Calculate a 2D homogeneous perspective transformation matrix from 4 points in MATLAB - matlab
I've got coordinates of 4 points in 2D that form a rectangle and their coordinates after a perspective transformation has been applied.
The perspective transformation is calculated in homogeneous coordinates and defined by a 3x3 matrix M. If the matrix is not known, how can I calculate it from the given points?

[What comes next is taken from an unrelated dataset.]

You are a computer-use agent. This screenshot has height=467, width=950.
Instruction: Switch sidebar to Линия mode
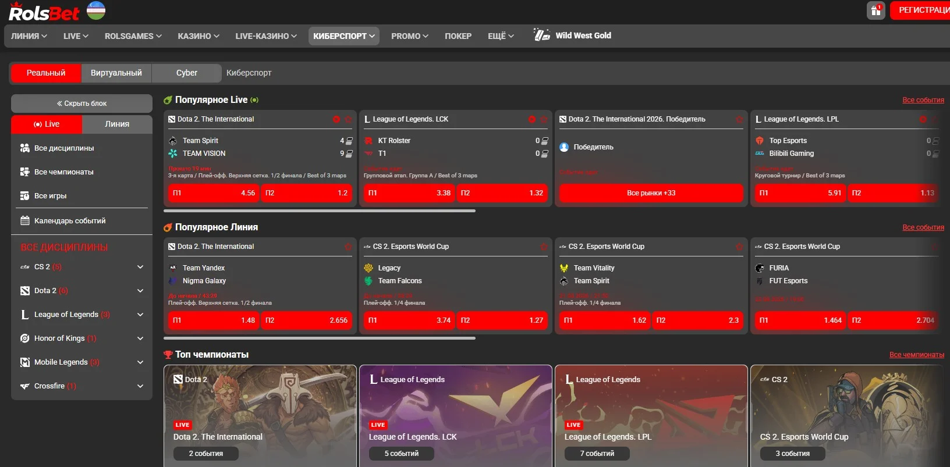click(x=117, y=124)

The calculation for one point would be:
| M11 M12 M13 | | P1.x | | w*P1'.x |
| M21 M22 M23 | * | P1.y | = | w*P1'.y |
| M31 M32 M33 | | 1 | | w*1 |
To calculate all points simultaneously I write them together in one matrix A and analogously for the transformed points in a matrix B:
| P1.x P2.x P3.x P4.x |
A = | P1.y P2.y P3.y P4.y |
| 1 1 1 1 |
So the equation is M*A=B and this can be solved for M in MATLAB by M = B/A or M = (A'\B')'.
But it's not that easy. I know the coordinates of the points after transformation, but I don't know the exact B, because there is the factor w and it's not necessary 1 after a homogeneous transformation. Cause in homogeneous coordinates every multiple of a vector is the same point and I don't know which multiple I'll get.
To take account of these unknown factors I write the equation as M*A=B*W
where W is a diagonal matrix with the factors w1...w4 for every point in B on the diagonal. So A and B are now completely known and I have to solve this equation for M and W.
If I could rearrange the equation into the form x*A=B or A*x=B where x would be something like M*W I could solve it and knowing the solution for M*W would maybe be enough already. However despite trying every possible rearrangement I didn't managed to do so. Until it hit me that encapsulating (M*W) would not be possible, since one is a 3x3 matrix and the other a 4x4 matrix. And here I'm stuck.
Also M*A=B*W does not have a single solution for M, because every multiple of M is the same transformation. Writing this as a system of linear equations one could simply fix one of the entries of M to get a single solution. Furthermore there might be inputs that have no solution for M at all, but let's not worry about this for now.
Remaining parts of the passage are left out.